Saved data entries:
====================

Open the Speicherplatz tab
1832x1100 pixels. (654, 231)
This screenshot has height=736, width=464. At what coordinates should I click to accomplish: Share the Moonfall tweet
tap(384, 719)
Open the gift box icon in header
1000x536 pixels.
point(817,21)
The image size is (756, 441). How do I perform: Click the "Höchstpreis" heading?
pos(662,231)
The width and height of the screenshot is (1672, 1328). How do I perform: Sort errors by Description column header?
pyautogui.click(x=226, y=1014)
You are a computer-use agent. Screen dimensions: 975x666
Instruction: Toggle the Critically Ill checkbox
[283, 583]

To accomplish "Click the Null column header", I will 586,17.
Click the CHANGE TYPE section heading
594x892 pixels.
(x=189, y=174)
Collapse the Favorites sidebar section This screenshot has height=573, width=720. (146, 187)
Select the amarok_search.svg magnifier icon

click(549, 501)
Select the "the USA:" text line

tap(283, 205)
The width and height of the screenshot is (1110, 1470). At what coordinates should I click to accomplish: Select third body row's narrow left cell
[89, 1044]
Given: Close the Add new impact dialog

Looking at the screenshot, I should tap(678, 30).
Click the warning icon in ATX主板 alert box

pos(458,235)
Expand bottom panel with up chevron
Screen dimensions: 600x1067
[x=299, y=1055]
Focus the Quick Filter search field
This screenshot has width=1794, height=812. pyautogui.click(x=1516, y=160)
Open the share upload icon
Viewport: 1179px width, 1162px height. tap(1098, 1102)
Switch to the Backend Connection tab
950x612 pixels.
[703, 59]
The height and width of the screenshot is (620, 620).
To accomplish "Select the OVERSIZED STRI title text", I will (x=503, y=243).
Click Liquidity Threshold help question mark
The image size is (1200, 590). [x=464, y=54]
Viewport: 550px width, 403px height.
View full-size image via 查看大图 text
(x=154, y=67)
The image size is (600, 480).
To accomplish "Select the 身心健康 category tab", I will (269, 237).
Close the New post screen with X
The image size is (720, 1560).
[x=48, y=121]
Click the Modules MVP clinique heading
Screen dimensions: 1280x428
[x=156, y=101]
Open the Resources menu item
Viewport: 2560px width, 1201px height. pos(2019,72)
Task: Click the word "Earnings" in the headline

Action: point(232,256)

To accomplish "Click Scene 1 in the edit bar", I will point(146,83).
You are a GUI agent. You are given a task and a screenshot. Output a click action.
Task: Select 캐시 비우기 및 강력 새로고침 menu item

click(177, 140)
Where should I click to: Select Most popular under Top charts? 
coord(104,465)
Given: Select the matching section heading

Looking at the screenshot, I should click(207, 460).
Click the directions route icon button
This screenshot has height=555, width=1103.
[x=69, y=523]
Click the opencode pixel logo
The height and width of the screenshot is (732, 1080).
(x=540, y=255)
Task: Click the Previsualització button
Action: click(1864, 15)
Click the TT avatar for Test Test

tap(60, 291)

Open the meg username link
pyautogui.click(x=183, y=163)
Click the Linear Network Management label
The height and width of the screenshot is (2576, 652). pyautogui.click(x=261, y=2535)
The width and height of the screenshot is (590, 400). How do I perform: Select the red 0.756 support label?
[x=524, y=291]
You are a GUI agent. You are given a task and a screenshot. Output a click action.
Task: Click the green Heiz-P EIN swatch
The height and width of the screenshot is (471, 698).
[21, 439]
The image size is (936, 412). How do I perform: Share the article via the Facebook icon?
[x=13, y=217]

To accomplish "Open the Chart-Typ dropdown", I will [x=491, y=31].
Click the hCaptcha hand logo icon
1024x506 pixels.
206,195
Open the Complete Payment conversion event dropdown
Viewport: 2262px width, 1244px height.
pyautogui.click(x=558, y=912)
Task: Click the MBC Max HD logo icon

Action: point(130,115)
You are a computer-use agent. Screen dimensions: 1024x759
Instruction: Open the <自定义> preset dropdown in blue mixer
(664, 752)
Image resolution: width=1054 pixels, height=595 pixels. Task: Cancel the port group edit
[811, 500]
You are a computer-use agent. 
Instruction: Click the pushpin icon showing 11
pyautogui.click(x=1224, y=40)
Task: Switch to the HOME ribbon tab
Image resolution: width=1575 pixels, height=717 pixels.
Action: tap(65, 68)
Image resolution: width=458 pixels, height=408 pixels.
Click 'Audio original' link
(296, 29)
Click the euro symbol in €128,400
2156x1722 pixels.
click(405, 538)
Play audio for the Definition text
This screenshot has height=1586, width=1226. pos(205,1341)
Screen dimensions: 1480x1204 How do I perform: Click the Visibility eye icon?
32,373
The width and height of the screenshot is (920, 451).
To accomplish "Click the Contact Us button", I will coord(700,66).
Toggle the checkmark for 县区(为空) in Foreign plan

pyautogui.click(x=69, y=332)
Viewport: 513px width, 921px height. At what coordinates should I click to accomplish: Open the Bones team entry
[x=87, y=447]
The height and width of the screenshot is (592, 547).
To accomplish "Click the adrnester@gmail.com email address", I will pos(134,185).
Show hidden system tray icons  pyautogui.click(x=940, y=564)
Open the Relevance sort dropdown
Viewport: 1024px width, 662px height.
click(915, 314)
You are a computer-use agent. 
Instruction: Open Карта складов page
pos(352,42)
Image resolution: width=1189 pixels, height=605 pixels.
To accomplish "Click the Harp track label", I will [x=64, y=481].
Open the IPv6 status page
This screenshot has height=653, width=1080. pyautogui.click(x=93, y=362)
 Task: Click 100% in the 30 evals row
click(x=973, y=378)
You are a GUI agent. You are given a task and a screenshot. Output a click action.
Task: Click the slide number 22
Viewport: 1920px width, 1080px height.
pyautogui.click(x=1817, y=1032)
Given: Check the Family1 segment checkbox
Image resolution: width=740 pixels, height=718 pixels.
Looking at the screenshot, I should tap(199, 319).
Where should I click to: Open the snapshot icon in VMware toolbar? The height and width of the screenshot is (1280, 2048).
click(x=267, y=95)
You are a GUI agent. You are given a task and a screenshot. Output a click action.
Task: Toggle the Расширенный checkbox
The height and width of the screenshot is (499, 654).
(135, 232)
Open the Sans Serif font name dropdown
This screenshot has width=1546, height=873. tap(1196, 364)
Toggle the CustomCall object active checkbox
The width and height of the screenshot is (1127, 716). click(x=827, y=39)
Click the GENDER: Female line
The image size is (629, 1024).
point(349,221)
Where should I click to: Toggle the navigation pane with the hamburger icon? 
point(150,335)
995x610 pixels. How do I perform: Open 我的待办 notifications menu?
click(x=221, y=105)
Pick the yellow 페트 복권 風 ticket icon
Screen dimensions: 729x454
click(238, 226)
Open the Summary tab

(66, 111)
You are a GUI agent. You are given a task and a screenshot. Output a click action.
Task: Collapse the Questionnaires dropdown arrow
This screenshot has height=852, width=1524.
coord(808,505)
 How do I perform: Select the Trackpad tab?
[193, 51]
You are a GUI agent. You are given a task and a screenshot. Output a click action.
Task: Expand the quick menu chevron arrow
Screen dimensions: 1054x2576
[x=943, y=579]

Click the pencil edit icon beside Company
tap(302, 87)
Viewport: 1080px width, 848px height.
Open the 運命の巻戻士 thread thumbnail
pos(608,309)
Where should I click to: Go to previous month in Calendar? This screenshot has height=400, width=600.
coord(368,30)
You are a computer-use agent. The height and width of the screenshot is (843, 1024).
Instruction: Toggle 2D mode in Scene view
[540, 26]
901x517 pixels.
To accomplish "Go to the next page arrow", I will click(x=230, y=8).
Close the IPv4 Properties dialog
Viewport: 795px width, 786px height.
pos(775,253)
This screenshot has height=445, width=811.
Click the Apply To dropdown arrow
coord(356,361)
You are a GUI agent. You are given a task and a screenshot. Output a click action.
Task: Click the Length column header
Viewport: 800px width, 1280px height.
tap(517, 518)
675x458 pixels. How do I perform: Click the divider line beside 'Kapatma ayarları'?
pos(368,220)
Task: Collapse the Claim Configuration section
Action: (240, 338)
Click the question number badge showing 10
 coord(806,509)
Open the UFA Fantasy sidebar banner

====================

* EXERCISE DETAILS: Print, without alteration, only the lines above between the one holding "Image resolution: width=740" and the one holding "901x517 pixels.", inclusive.

* TASK OUTPUT:
Image resolution: width=740 pixels, height=718 pixels.
Looking at the screenshot, I should tap(199, 319).
Where should I click to: Open the snapshot icon in VMware toolbar? The height and width of the screenshot is (1280, 2048).
click(x=267, y=95)
You are a GUI agent. You are given a task and a screenshot. Output a click action.
Task: Toggle the Расширенный checkbox
The height and width of the screenshot is (499, 654).
(135, 232)
Open the Sans Serif font name dropdown
This screenshot has width=1546, height=873. tap(1196, 364)
Toggle the CustomCall object active checkbox
The width and height of the screenshot is (1127, 716). click(x=827, y=39)
Click the GENDER: Female line
The image size is (629, 1024).
point(349,221)
Where should I click to: Toggle the navigation pane with the hamburger icon? 
point(150,335)
995x610 pixels. How do I perform: Open 我的待办 notifications menu?
click(x=221, y=105)
Pick the yellow 페트 복권 風 ticket icon
Screen dimensions: 729x454
click(238, 226)
Open the Summary tab

(66, 111)
You are a GUI agent. You are given a task and a screenshot. Output a click action.
Task: Collapse the Questionnaires dropdown arrow
This screenshot has height=852, width=1524.
coord(808,505)
 How do I perform: Select the Trackpad tab?
[193, 51]
You are a GUI agent. You are given a task and a screenshot. Output a click action.
Task: Expand the quick menu chevron arrow
Screen dimensions: 1054x2576
[x=943, y=579]

Click the pencil edit icon beside Company
tap(302, 87)
Viewport: 1080px width, 848px height.
Open the 運命の巻戻士 thread thumbnail
pos(608,309)
Where should I click to: Go to previous month in Calendar? This screenshot has height=400, width=600.
coord(368,30)
You are a computer-use agent. The height and width of the screenshot is (843, 1024).
Instruction: Toggle 2D mode in Scene view
[540, 26]
901x517 pixels.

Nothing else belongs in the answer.